[begin Task data]

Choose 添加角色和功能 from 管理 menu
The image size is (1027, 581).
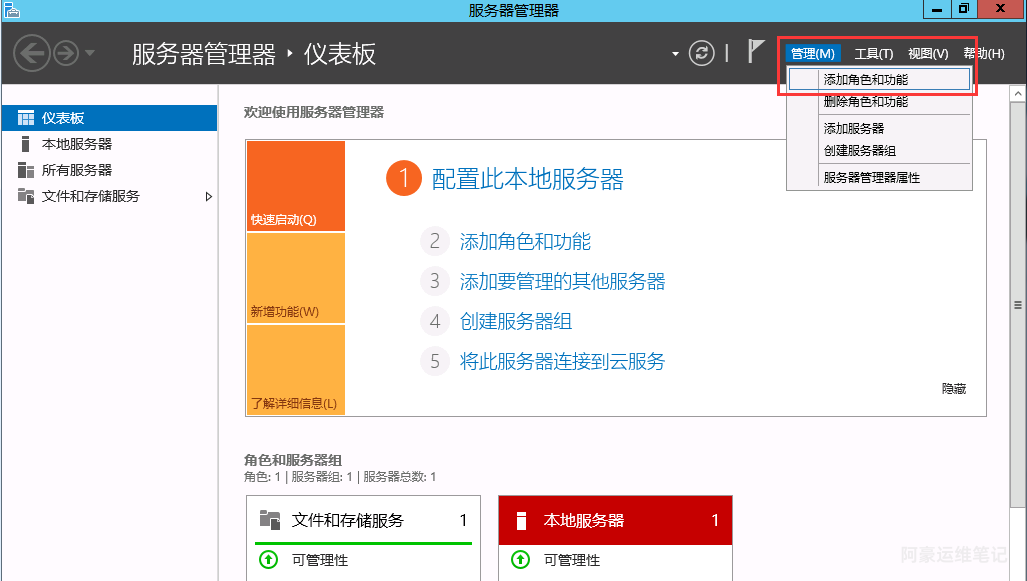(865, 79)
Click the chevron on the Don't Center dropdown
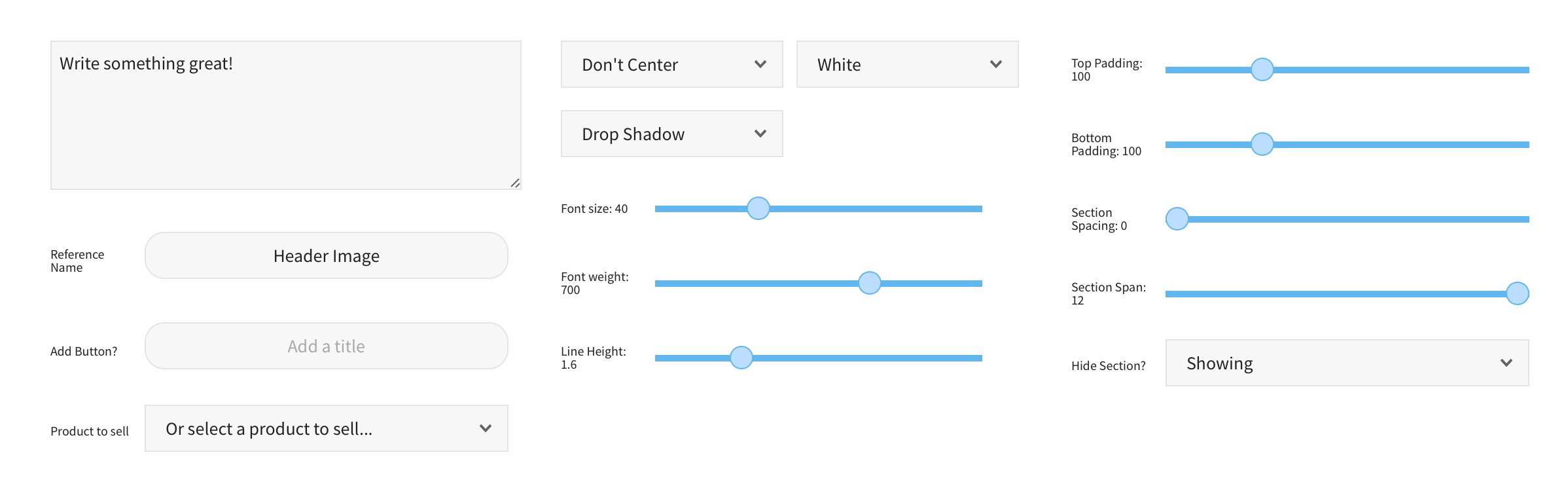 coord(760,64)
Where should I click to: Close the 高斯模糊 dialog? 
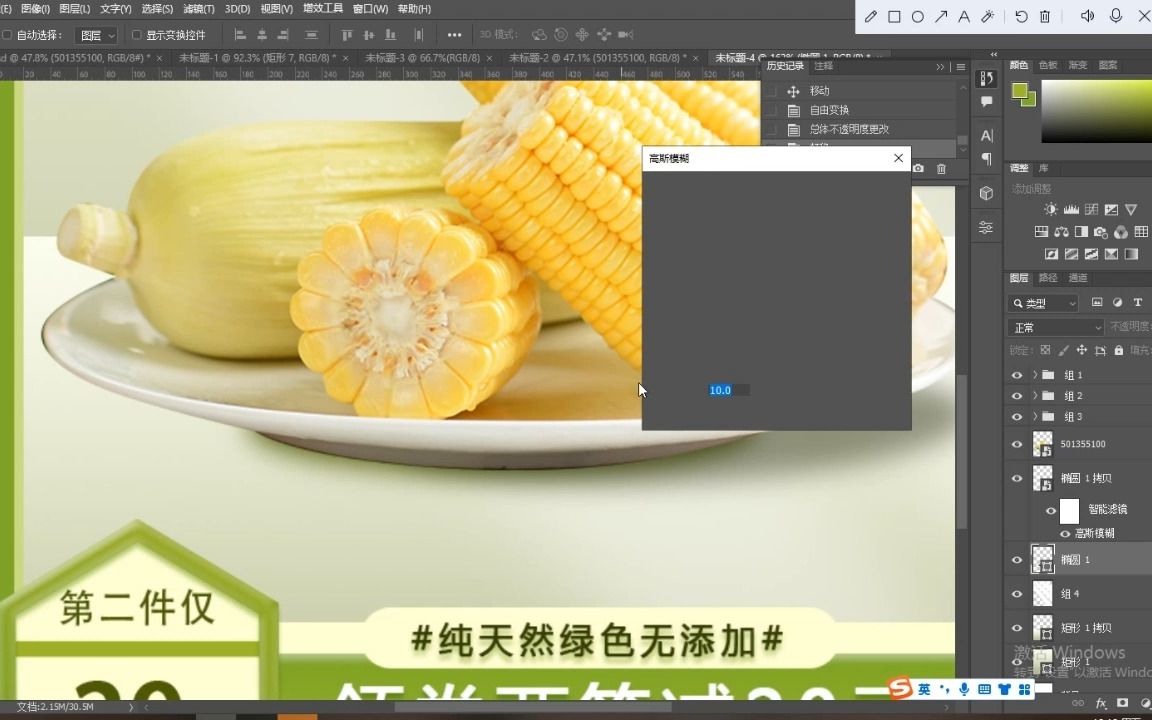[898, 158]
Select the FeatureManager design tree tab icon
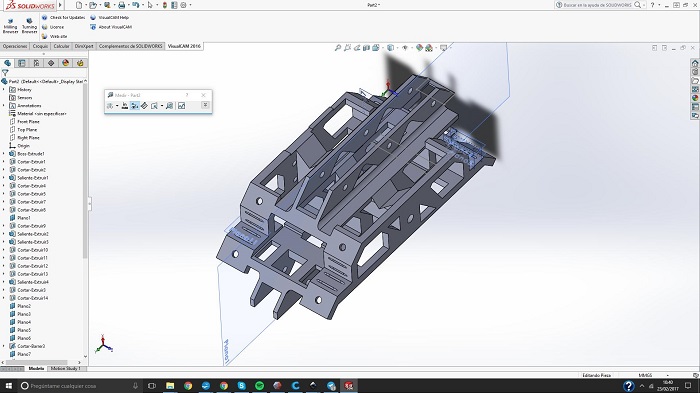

[end Task data]

Written request>
Reproduce every line of the material above, with the requests included, and scale each coordinate in the answers by 1.25, rounding to the nearest whole number with halves rounded up. Leave the pictures out.

Written reply>
Choose 添加角色和功能 from 管理 menu
The image size is (1027, 581).
(1081, 99)
Click the chevron on the Don't Center dropdown
 coord(950,80)
Where should I click to: Close the 高斯模糊 dialog? 
[1123, 198]
Select the FeatureManager design tree tab icon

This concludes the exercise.